Re: ExternalRequestHandler and ContentStreamUpdateRequest usage

javaxmlsoapdev Wed, 25 Nov 2009 05:53:21 -0800

Grant, can you assist. I am going clueless as to why its not indexing content
of the file. I have provided schema, code info below/previous threads. do I
need to explicitly add param("content", "') into ContentStreamUpdateRequest?
which I don't think is the right thing to do. Please advie.

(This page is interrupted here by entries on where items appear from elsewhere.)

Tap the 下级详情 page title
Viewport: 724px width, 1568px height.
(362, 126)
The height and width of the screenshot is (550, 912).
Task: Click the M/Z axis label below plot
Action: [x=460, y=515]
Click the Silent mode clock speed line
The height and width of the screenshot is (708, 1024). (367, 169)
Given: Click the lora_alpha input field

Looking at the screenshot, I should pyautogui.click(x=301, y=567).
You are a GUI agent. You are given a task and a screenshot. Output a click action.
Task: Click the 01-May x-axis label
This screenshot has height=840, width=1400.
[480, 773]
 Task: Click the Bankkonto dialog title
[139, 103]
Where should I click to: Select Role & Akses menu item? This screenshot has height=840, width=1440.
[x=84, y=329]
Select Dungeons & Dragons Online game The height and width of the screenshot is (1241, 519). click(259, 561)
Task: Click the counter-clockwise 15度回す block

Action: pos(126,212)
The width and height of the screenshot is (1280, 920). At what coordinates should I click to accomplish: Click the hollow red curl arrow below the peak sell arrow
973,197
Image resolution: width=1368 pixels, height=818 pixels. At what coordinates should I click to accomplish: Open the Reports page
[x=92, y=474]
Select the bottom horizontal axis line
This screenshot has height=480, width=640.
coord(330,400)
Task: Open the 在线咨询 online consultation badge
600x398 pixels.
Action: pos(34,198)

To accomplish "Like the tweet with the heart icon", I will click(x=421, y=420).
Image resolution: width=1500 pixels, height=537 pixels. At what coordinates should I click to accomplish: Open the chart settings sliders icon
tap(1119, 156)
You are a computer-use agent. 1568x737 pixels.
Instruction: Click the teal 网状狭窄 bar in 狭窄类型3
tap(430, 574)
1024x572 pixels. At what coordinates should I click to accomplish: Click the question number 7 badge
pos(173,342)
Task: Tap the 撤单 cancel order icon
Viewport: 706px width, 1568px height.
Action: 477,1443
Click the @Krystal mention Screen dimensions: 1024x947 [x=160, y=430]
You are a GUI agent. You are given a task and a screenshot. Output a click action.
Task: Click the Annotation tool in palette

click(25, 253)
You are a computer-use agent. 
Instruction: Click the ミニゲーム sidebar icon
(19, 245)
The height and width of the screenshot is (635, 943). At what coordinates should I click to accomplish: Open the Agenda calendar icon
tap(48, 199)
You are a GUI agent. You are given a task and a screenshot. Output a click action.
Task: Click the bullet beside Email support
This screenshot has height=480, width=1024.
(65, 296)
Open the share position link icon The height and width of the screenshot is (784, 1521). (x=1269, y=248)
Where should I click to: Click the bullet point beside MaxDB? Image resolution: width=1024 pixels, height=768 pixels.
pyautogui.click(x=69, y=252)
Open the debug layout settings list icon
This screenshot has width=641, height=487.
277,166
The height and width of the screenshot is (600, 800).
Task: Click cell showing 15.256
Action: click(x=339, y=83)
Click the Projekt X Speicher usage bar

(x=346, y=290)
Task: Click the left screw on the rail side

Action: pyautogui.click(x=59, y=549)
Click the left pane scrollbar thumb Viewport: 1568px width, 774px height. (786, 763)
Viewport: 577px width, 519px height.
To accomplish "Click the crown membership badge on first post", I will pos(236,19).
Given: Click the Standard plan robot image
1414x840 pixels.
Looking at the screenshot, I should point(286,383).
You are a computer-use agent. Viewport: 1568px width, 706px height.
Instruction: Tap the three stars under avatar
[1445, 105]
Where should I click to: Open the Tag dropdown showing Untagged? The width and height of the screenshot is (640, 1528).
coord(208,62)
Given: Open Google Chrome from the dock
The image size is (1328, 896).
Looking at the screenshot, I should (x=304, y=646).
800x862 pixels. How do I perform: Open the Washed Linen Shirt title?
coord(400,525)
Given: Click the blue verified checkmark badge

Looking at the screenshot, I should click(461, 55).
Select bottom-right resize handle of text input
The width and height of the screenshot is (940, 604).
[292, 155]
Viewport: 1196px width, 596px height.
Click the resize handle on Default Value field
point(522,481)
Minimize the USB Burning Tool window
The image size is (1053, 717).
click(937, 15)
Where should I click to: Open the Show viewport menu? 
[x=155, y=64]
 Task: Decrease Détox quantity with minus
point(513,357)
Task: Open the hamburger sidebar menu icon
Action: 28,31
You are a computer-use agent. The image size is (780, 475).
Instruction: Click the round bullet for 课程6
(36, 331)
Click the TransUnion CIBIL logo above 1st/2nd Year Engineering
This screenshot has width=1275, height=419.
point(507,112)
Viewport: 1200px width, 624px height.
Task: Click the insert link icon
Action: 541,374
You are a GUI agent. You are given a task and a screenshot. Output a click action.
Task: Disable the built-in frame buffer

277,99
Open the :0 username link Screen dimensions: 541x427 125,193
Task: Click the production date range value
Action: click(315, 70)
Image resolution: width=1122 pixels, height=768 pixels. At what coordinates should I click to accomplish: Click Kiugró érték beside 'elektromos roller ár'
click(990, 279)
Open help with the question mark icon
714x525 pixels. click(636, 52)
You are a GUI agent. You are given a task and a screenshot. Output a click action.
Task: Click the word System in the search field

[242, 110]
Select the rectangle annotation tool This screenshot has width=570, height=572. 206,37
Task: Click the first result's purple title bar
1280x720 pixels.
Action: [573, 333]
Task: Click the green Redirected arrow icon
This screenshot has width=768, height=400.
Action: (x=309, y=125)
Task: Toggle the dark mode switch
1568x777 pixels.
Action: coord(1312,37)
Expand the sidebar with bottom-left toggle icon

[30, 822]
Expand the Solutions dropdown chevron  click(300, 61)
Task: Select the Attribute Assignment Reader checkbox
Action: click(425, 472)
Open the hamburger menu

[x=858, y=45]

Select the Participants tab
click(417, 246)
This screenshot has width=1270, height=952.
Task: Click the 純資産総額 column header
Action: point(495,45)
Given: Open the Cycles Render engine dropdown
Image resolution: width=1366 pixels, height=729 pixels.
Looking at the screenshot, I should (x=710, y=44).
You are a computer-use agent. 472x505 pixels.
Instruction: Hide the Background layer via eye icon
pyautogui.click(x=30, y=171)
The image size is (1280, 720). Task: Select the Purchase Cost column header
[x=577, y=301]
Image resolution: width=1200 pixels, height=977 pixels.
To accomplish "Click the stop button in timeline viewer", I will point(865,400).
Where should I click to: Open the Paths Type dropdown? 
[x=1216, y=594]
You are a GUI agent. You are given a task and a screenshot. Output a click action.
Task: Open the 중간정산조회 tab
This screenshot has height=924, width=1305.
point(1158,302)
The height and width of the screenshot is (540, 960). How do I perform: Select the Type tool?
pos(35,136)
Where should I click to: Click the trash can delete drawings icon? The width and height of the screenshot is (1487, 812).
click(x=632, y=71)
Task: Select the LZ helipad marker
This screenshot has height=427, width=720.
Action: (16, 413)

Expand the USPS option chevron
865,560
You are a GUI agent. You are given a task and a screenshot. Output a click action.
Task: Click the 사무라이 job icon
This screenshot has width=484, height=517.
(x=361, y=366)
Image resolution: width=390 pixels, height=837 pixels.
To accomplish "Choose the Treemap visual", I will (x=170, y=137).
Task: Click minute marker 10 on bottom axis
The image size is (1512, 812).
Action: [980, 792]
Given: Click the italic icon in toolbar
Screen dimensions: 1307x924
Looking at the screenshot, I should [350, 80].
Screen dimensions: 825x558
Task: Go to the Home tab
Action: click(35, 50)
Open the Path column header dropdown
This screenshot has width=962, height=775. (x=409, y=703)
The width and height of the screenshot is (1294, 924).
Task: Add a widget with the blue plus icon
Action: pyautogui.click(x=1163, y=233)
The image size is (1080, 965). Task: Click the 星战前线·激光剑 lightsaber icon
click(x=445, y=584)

let me know if you need anything else. Appreciate your help.

Thanks,

javaxmlsoapdev wrote:
> 
> Following is luke response. <lst name="fields" /> is empty. can someone
> assist to find out why file content isn't being index?
> 
>   <?xml version="1.0" encoding="UTF-8" ?> 
>  <response>
>  <lst name="responseHeader">
>   <int name="status">0</int> 
>   <int name="QTime">0</int> 
>   </lst>
>  <lst name="index">
>   <int name="numDocs">0</int> 
>   <int name="maxDoc">0</int> 
>   <int name="numTerms">0</int> 
>   <long name="version">1259085661332</long> 
>   <bool name="optimized">false</bool> 
>   <bool name="current">true</bool> 
>   <bool name="hasDeletions">false</bool> 
>   <str
> name="directory">org.apache.lucene.store.NIOFSDirectory:org.apache.lucene.store.NIOFSDirectory@/home/tomcat-solr/bin/docs/data/index</str>
>  
>   <date name="lastModified">2009-11-24T18:01:01Z</date> 
>   </lst>
>   <lst name="fields" /> 
>  <lst name="info">
>  <lst name="key">
>   <str name="I">Indexed</str> 
>   <str name="T">Tokenized</str> 
>   <str name="S">Stored</str> 
>   <str name="M">Multivalued</str> 
>   <str name="V">TermVector Stored</str> 
>   <str name="o">Store Offset With TermVector</str> 
>   <str name="p">Store Position With TermVector</str> 
>   <str name="O">Omit Norms</str> 
>   <str name="L">Lazy</str> 
>   <str name="B">Binary</str> 
>   <str name="C">Compressed</str> 
>   <str name="f">Sort Missing First</str> 
>   <str name="l">Sort Missing Last</str> 
>   </lst>
>   <str name="NOTE">Document Frequency (df) is not updated when a document
> is marked for deletion. df values include deleted documents.</str> 
>   </lst>
>   </response>
> 
> javaxmlsoapdev wrote:
>> 
>> I was able to configure /docs index separately from my db data index.
>> 
>> still I am seeing same behavior where it only puts .docName & its size in
>> the "content" field (I have renamed field to "content" in this new
>> schema)
>> 
>> below are the only two fields I have in schema.xml
>> <field name="key" type="slong" indexed="true" stored="true"
>> required="true" /> 
>> <field name="content" type="text" indexed="true" stored="true"
>> multiValued="true"/>  
>> 
>> Following is updated code from test case
>> 
>> File fileToIndex = new File("file.txt");
>> 
>> ContentStreamUpdateRequest up = new
>> ContentStreamUpdateRequest("/update/extract");
>> up.addFile(fileToIndex);
>> up.setParam("literal.key", "8978");
>> up.setParam("literal.docName", "doc123.txt");
>> up.setAction(AbstractUpdateRequest.ACTION.COMMIT, true, true);
>> NamedList list = server.request(up);
>> assertNotNull("Couldn't upload .txt",list);
>>                      
>> QueryResponse rsp = server.query( new SolrQuery( "*:*") );
>> assertEquals( 1, rsp.getResults().getNumFound() );
>> System.out.println(rsp.getResults().get(0).getFieldValue("content"));
>> 
>> Also from solr admin UI when I search for "doc123.txt" then only it
>> returns me following response. not sure why its not indexing file's
>> content into "content" attribute.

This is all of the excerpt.